Sometimes I am accused of being slightly negative in my ramblings and rantings about movies. I can dig that, but I would counter that, well, I've seen some amount of overpraised shit in my time and I guess it pisses me off some.

However I thought, while I'm gearing up to do a bit of work on sequels in the next few weeks, I would put forward a fave-list of movies I have nothing negative to say about at all and would in fact unreservedly recommend.

Here then are the first five of my top eleven fave movies ( right now ). Why eleven? Fuck you, that's why.

Eastern Promises


Directed by  :  David Cronenberg

Starring : Viggo Mortensen, Naomi Watts, other people who also act in it with their faces and mouths and stuff.
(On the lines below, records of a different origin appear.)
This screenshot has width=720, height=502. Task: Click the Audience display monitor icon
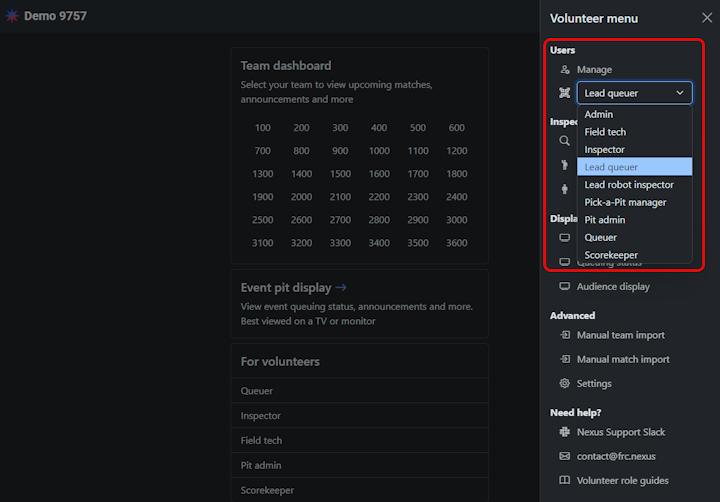(565, 287)
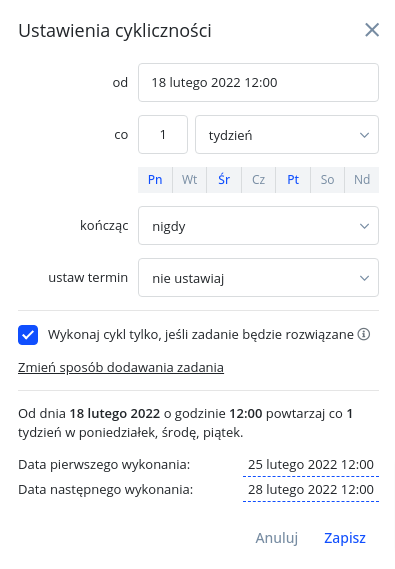Edit first execution date 25 lutego 2022
Screen dimensions: 395x569
[311, 465]
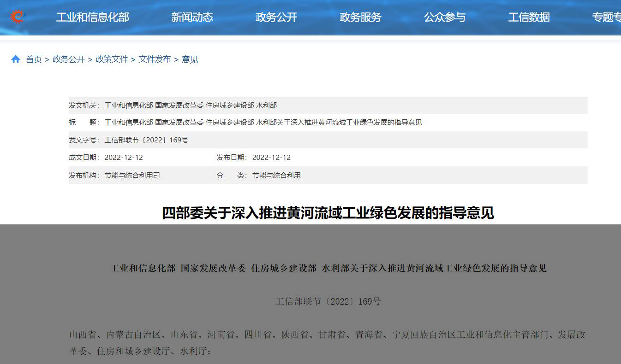The image size is (621, 364).
Task: Open the partially visible 专题专栏 nav item
Action: point(606,18)
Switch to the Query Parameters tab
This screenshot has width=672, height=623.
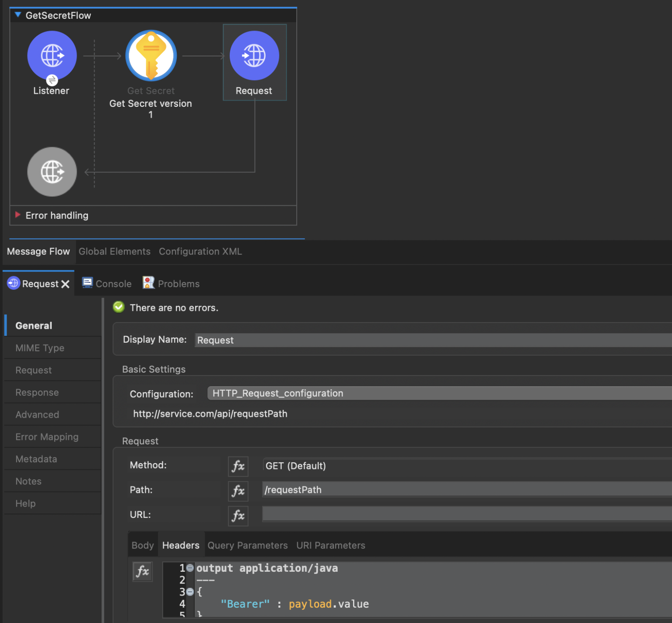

Plot : Investigating the death of a young mother to find a guardian for the girls new born baby, London nurse Naomi Watts becomes increasingly embroiled with the Russian Mafia Underground. Seeking help in translating the young girl's diary from a local restauranter – in reality one of the mafia bosses of the Vory V Zakone brotherhood, and someone who may know more about this girl than he is saying – she is shadowed by chauffeur and Mafia assassin Viggo Mortensen, who finds his loyalties tested as the world of violence he trades in threatens him at his own doorstep, and concepts of “family” are thrown to the fore.


Why? : Like a lot of people who study films, I find David Cronenberg a fascinating film maker to analyse. Cited for his fixation on “body-horror”, this description to me has always missed the point of his movies. I would describe him as a film maker with a “body-fascination”, be it through disease, sex, violence, or transformation. In this instance, the Russian Gangland brotherhood the Vory V Zakone's tattoo fetish proves one of the most memorable body-fascination moments, as a naked Viggo Mortensen displays his lifetime of experience through the tattoos on this body. There is also a rich theme of birth and rebirth running throughout the piece, centring overtly around the birth of the mystery as a new life is brought into this world, and subconsciously with the machinations of the brotherhood itself.

Most people tend to point to A History of Violence as being Cronenberg's most accessible film. I adore this movie, but I completely disagree. It has a fetish for graphic violence and a comic-book stylisation that I would suggest many average film-goers would be quickly turned off by, in particular in the characterisation and dialogue.

“Eastern Promises” on the other hand has quite a weak screenplay, really. It's narrative is almost Nancy Drew in it's woman-investigates bad people simplicity; it feels like what it is, a TV movie by a writer – Stephen Knight – who is far more comfortable writing small-screen pieces than cinema, where characters talk about themselves and their feelings quicker than revealing themselves through action.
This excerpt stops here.